======== ENTRIES SUPPLIED

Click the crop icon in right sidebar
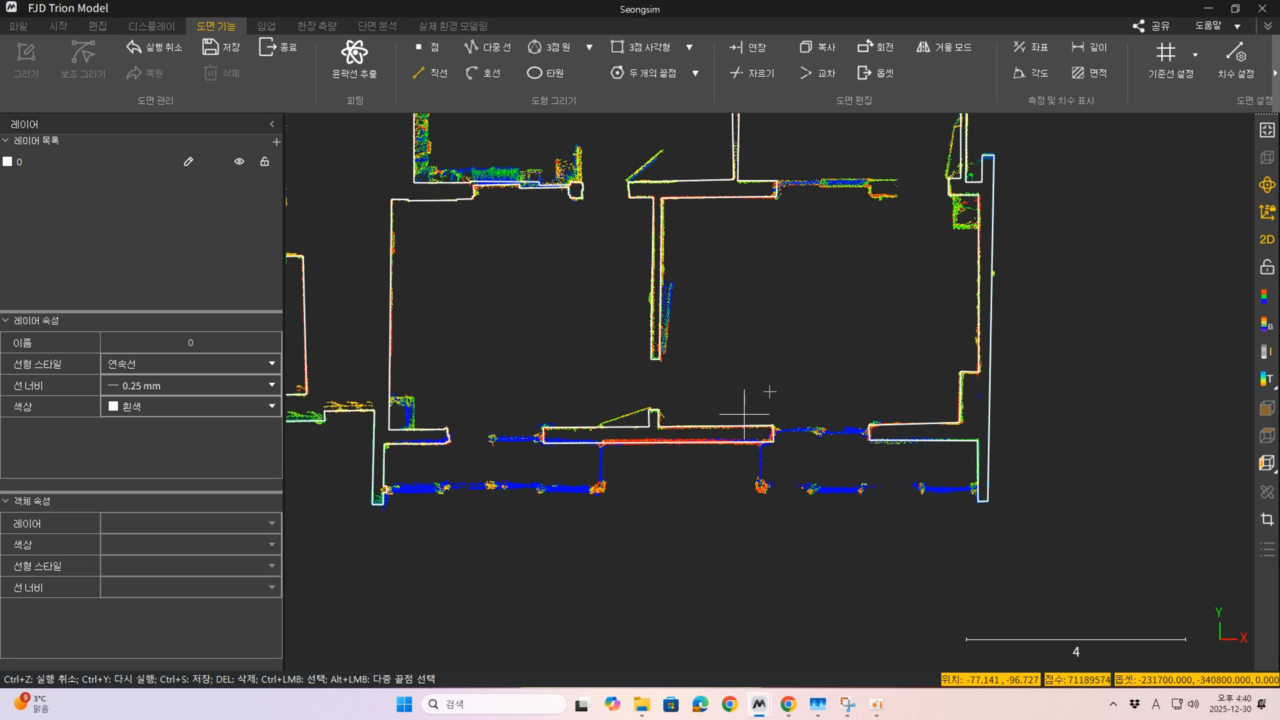The width and height of the screenshot is (1280, 720). click(1267, 519)
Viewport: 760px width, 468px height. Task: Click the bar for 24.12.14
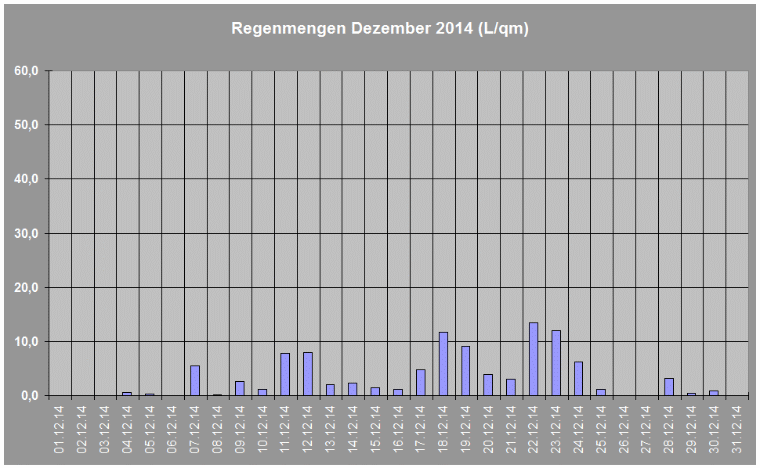pos(578,378)
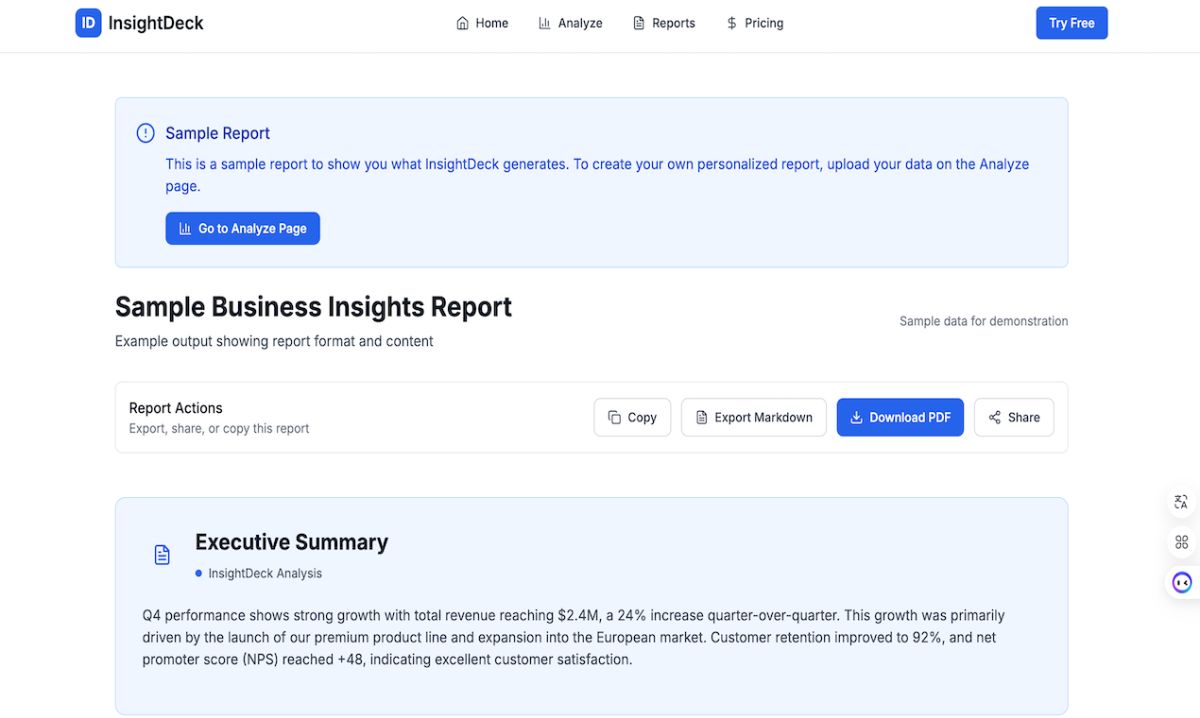Open the chatbot face icon on right edge

[x=1182, y=582]
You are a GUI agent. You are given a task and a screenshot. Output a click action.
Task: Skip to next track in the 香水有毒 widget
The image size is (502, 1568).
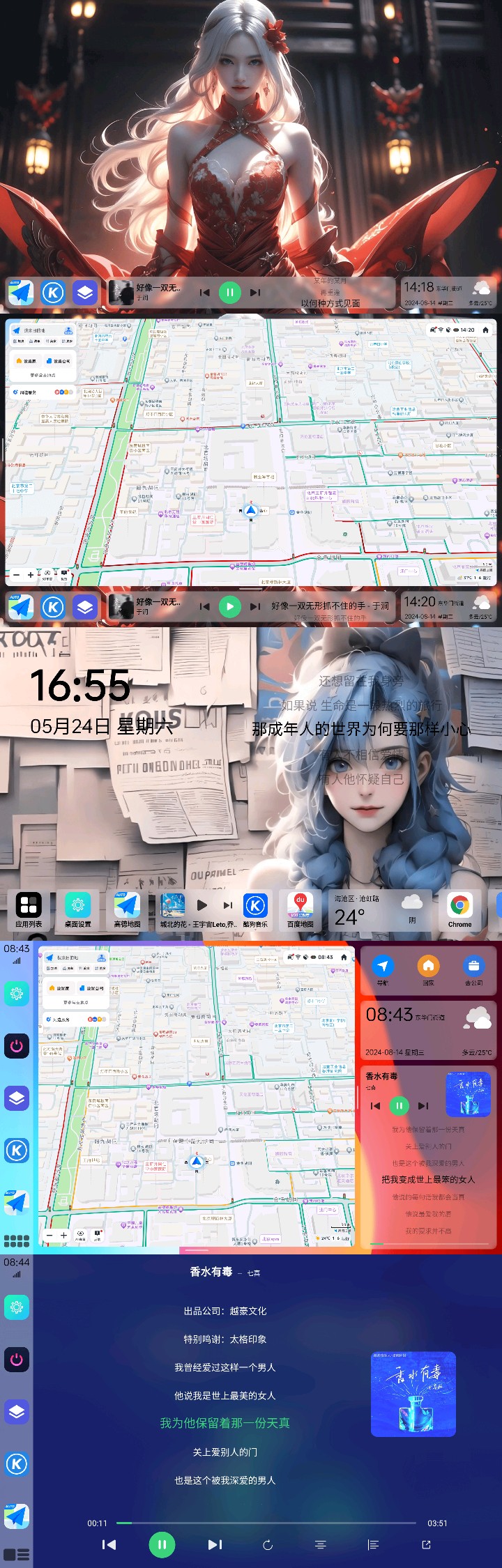(x=423, y=1106)
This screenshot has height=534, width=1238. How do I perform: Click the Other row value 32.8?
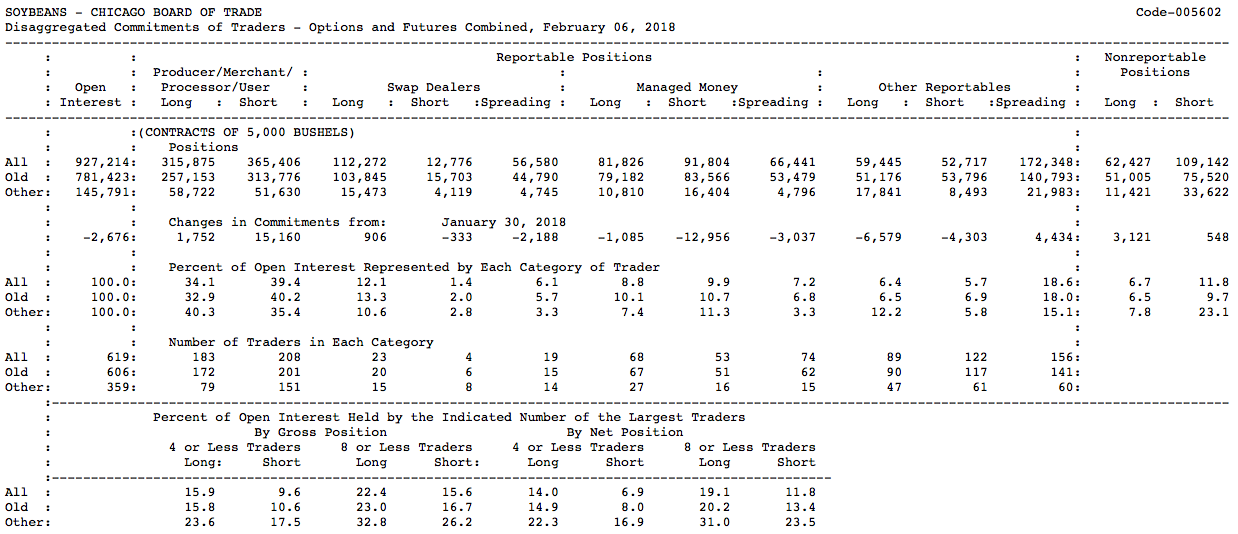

================

> [TASK INSTRUCTIONS]
Reproduce each entry exactly, without the pictures.

> [SOLUTION TO THIS EXERCISE]
Click the crop icon in right sidebar
The width and height of the screenshot is (1280, 720). click(1267, 519)
Viewport: 760px width, 468px height. Task: Click the bar for 24.12.14
pos(578,378)
Open the chatbot face icon on right edge

[x=1182, y=582]
You are a GUI agent. You are given a task and a screenshot. Output a click action.
Task: Skip to next track in the 香水有毒 widget
The image size is (502, 1568).
(x=423, y=1106)
This screenshot has height=534, width=1238. How do I perform: Click the Other row value 32.8?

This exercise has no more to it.